Les juges d'appel ont, ainsi, légalement justifié leur décision.

Le moyen ne peut être accueilli.

B. Sur le pourvoi de la demanderesse, partie civilement

responsable :

1. En tant que le pourvoi est dirigé contre la décision rendue sur le principe d'une responsabilité :

Sur le surplus du moyen :

Le jugement constate qu'au moment où il a aperçu la voiture franchissant les voies, le conducteur du tram était encore en mesure d'immobiliser celui-ci largement avant l'impact, qu'il s'est contenté de faire retentir l'avertisseur sonore et qu'il n'a ni ralenti ni freiné, en contravention à l'article 27, § 2, de l'arrêté royal du 15 septembre 1976 portant règlement sur la police des transports de personnes par tram, pré-métro, métro, autobus et autocar.

La demanderesse fait valoir que le respect des obligations prescrites par cet article doit s'apprécier en tenant compte de l'obligation qu'avait l'automobiliste de ne pas s'arrêter sur les voies du tram mais, au contraire, de s'en écarter dès que possible.

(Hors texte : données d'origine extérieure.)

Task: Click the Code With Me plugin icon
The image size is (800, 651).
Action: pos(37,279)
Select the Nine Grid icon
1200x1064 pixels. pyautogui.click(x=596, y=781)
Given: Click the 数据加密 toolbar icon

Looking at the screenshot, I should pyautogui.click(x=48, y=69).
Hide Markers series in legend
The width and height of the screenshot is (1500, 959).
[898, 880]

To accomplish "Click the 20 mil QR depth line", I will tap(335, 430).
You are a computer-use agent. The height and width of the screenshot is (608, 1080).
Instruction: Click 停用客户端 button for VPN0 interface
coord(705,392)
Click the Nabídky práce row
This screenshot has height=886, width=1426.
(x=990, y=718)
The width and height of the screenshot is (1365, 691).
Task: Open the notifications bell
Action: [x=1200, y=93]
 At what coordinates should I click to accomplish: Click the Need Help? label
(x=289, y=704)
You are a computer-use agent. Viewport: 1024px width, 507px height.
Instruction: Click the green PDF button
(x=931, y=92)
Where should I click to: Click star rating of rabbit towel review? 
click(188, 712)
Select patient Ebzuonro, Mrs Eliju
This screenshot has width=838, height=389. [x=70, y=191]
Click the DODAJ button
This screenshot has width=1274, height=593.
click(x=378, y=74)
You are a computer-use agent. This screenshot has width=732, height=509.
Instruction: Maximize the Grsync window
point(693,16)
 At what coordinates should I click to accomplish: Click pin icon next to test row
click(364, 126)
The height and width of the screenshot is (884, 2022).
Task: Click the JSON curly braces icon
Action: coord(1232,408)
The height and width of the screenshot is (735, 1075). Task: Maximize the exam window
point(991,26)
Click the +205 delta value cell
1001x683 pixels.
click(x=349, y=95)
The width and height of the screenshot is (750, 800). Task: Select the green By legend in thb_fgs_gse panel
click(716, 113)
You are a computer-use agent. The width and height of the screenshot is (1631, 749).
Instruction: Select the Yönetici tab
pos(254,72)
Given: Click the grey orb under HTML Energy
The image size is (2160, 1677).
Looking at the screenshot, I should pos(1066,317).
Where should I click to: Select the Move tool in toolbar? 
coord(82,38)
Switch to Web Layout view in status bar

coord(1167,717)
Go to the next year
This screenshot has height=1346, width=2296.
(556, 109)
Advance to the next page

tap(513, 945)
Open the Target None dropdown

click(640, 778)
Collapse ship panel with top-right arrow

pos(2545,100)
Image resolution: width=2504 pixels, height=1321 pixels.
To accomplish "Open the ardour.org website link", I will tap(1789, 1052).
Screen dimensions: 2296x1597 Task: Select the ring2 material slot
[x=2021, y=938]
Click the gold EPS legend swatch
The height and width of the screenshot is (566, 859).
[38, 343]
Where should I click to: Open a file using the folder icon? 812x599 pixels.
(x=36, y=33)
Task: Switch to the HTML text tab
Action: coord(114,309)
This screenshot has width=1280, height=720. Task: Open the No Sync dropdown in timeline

A la supposer fautive, ce qu'au demeurant l'arrêt ne constate pas, pareille immobilisation n'exonère pas le conducteur du véhicule sur rails de son obligation de ralentir ou de s'arrêter lorsqu'il aperçoit suffisamment à temps un encombrement de circulation de nature à rendre dangereux le fait de maintenir sa vitesse ou de continuer à rouler. Aucune disposition légale n'autorise le conducteur du tram à supputer que l'usager qu'il aperçoit sur la voie l'aura quittée au moment où lui-même arrivera à sa hauteur.

Le moyen ne peut être accueilli.

2. En tant que le pourvoi est dirigé contre la décision rendue sur l'étendue du dommage :

L'arrêt alloue une indemnité provisionnelle à la seconde défenderesse, ordonne une expertise et réserve à statuer sur le surplus des demandes.

Pareille décision n'est pas définitive au sens de l'article 416, alinéa 1er, du Code d'instruction criminelle, et est étrangère aux cas visés par le second alinéa de cet article.

Le pourvoi est irrecevable.

PAR CES MOTIFS,

LA COUR

Rejette le pourvoi ;

Condamne la demanderesse aux frais.

Lesdits frais taxés en totalité à la somme de cent sept euros quarante-deux centimes dont septante-sept euros quarante-deux centimes dus et trente euros payés par cette demanderesse.

Ainsi jugé par la Cour de cassation, deuxième chambre, à Bruxelles, où siégeaient le chevalier Jean de Codt, président de section, président, Frédéric Close, président de section, Pierre Cornelis, Gustave Steffens et Françoise Roggen, conseillers, et prononcé en audience publique du quatorze mars deux mille douze par le chevalier Jean de Codt, président de section, en présence de Damien Vandermeersch, avocat général, avec l'assistance de Tatiana Fenaux, greffier.